Streaming Instability and Turbulence: Conditions for Planetesimal Formation

TL;DR

This study investigates how external turbulence influences the conditions for streaming instability-driven planetesimal formation, revealing that turbulence raises the critical solid-to-gas ratio needed for collapse, with implications for protoplanetary disk models.

Contribution

The paper introduces 3D simulations including particle self-gravity and turbulence, providing a quantitative fit for the critical solid-to-gas ratio as a function of turbulence and particle size.

Findings

Turbulence increases the threshold solid-to-gas ratio for planetesimal formation.

Planetesimal formation requires a mid-plane particle-to-gas density ratio exceeding unity.

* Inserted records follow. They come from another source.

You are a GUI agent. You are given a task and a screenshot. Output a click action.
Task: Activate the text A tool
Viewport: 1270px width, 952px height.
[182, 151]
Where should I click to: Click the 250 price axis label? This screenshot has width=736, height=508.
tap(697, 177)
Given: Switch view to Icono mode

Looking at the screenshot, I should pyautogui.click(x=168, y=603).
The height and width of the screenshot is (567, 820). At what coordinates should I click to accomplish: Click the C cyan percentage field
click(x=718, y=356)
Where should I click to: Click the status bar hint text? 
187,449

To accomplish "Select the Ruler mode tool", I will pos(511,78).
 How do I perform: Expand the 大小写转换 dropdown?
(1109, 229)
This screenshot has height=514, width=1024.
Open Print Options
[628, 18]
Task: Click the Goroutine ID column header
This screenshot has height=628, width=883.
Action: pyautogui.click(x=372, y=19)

Provided a model for particle scale height considering feedback and turbulence.

Abstract

The streaming instability (SI) is a leading candidate for planetesimal formation, which can concentrate solids through two-way aerodynamic interactions with the gas. The resulting concentrations can become sufficiently dense to collapse under particle self-gravity, forming planetesimals. Previous studies have carried out large parameter surveys to establish the critical particle to gas surface density ratio ($Z$), above which SI-induced concentration triggers planetesimal formation. The threshold $Z$ depends on the dimensionless stopping time ($\tau_s$, a proxy for dust size). However, these studies neglected both particle self-gravity and external turbulence. Here, we perform 3D stratified shearing box simulations with both particle self-gravity and turbulent forcing, which we characterize via $\alpha_D$ that measures turbulent diffusion. We find that forced turbulence, at amplitudes plausibly present in some protoplanetary disks, can increase the threshold $Z$ by up to an order of magnitude. For example, for $\tau_s = 0.01$, planetesimal formation occurs when $Z \gtrsim 0.06$, $\gtrsim 0.1$, and $\gtrsim 0.2$ at $\alpha_D = 10^{-4}$, $10^{-3.5}$, and $10^{-3}$, respectively. We provide a single fit to the critical $Z$ as a function of $\alpha_D$ and $\tau_s$ required for the SI to work (though limited to the range $\tau_s = 0.01$--0.1). Our simulations also show that planetesimal formation requires a mid-plane particle-to-gas density ratio that exceeds unity, with the critical value being independent of $\alpha_D$. Finally, we provide the estimation of particle scale height that accounts for both particle feedback and external turbulence.